* _DESCRIPTION OF THE TASK_: Take the lines from the one with "privacy & cookie policy (1238, 1630)" through the last line of the material below and write them out exactly, without any pictures.

● ● ● ● ●

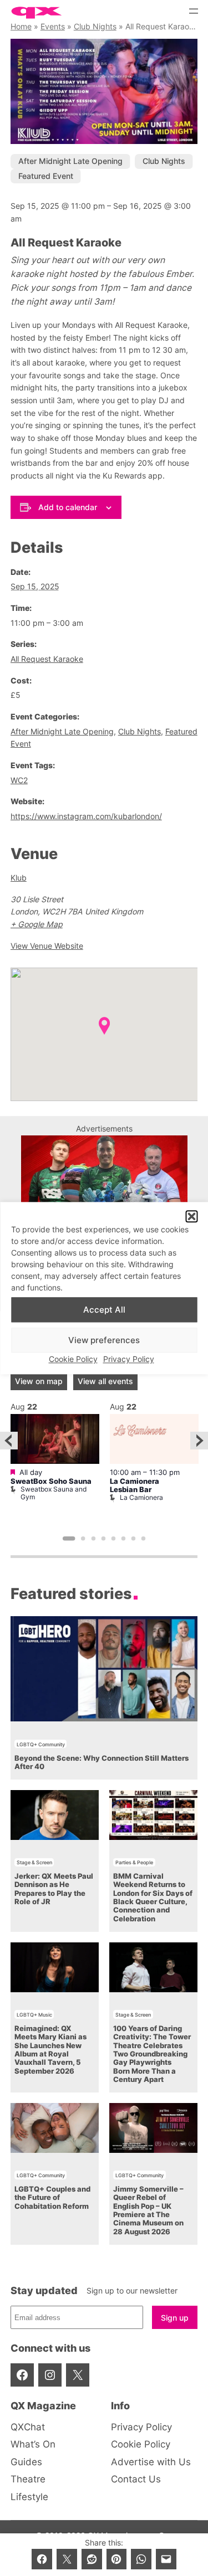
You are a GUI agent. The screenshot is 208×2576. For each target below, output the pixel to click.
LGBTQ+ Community (41, 1744)
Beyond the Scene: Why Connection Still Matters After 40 (101, 1762)
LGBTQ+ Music (34, 2015)
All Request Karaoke (47, 659)
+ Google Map (37, 924)
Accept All (104, 1309)
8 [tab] (143, 1538)
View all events (105, 1381)
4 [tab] (103, 1538)
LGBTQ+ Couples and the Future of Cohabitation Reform (52, 2197)
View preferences (104, 1340)
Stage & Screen (34, 1862)
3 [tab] (93, 1538)
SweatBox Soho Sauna (51, 1481)
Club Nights (95, 26)
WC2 (19, 780)
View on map (39, 1381)
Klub (19, 877)
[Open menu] (193, 11)
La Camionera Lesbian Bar (134, 1485)
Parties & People (134, 1862)
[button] (191, 1216)
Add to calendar (67, 507)
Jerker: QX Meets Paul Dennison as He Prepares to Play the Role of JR (53, 1889)
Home (21, 26)
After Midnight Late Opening (70, 161)
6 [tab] (123, 1538)
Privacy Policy (128, 1359)
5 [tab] (113, 1538)
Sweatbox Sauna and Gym (54, 1493)
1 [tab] (69, 1538)
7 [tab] (133, 1538)
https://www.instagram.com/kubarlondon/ (86, 816)
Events (52, 26)
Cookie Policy (73, 1359)
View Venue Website (47, 945)
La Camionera (141, 1497)
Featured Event (45, 176)
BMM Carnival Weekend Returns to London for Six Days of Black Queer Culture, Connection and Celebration (152, 1897)
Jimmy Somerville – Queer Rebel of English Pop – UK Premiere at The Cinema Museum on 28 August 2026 (148, 2210)
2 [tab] (83, 1538)
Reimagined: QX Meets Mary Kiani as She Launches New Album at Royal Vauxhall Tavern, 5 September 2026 (50, 2049)
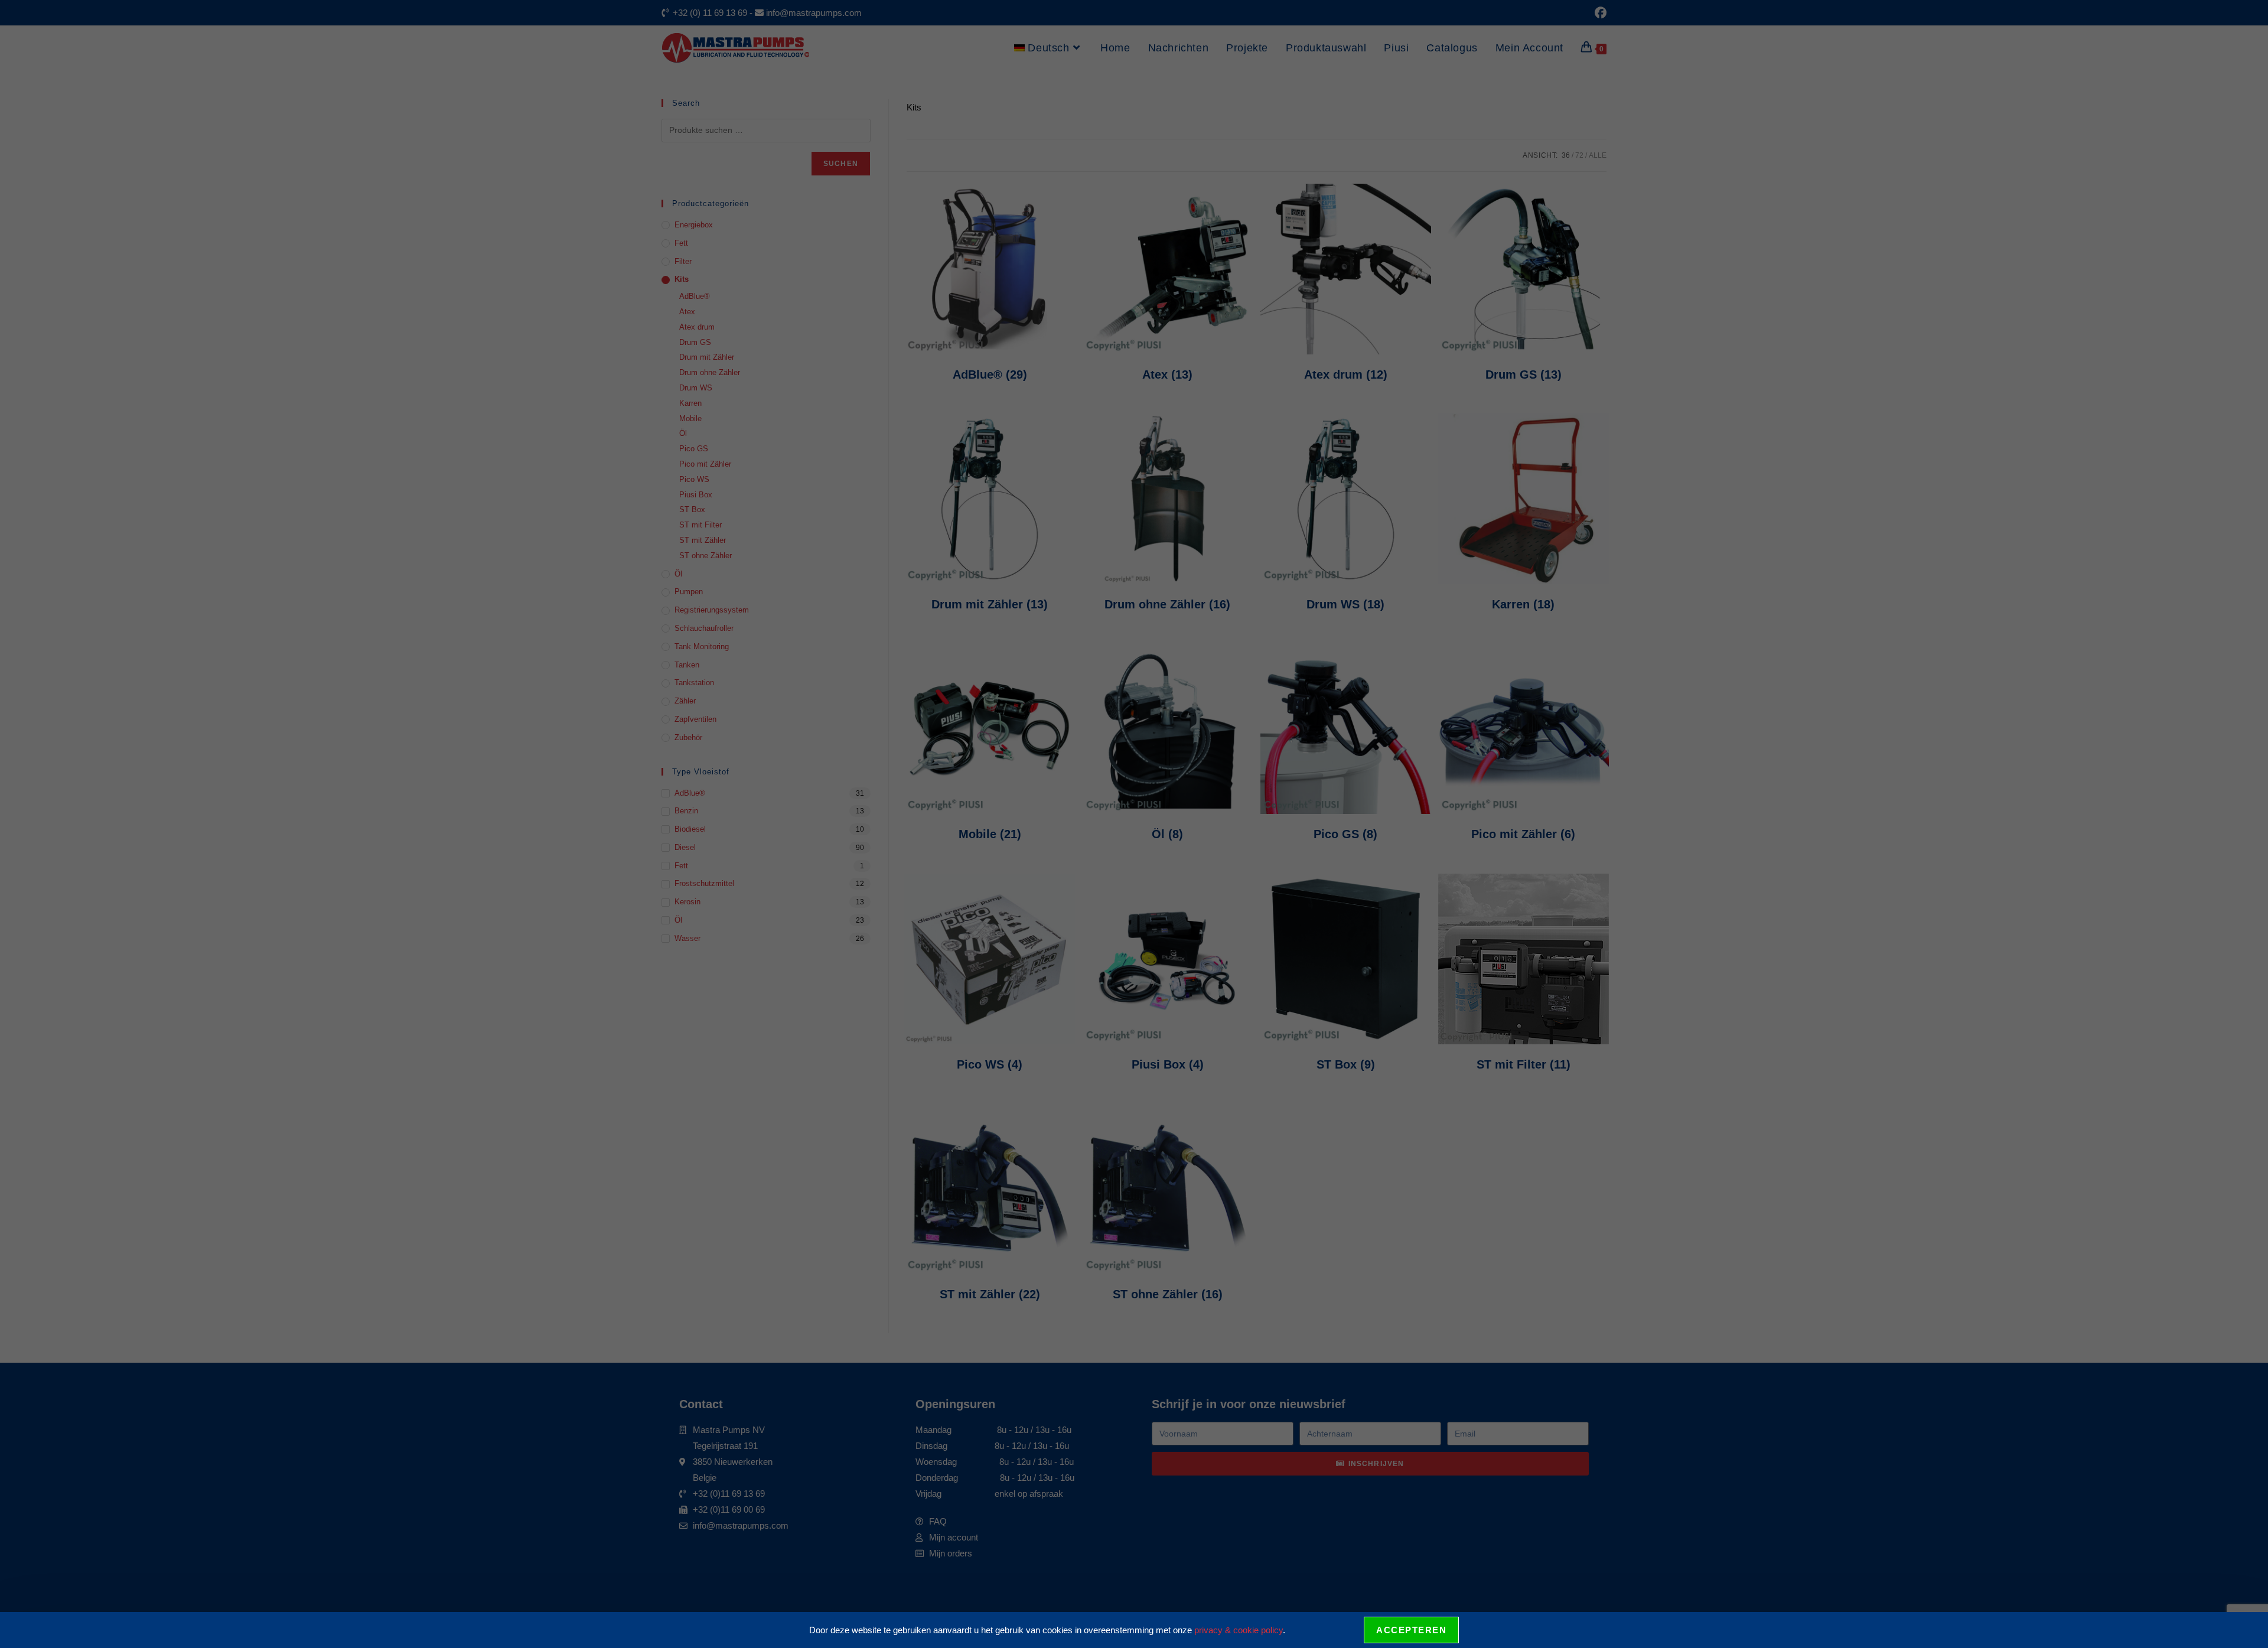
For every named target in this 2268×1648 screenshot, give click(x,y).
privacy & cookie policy (1238, 1630)
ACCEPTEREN (1411, 1630)
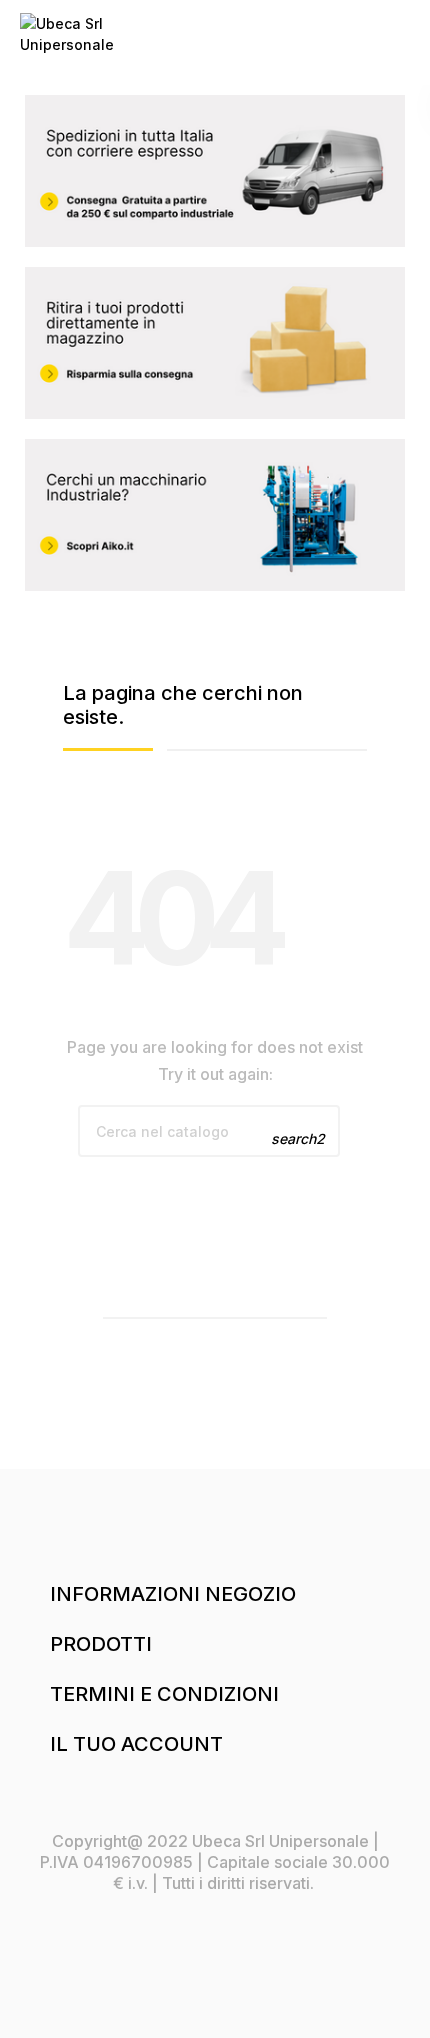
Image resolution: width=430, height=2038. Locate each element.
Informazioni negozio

● ● ● ● ●

* _EXERCISE OUTPUT_:
privacy & cookie policy (1238, 1630)
ACCEPTEREN (1411, 1630)
Image resolution: width=430, height=2038. Locate each element.
Informazioni negozio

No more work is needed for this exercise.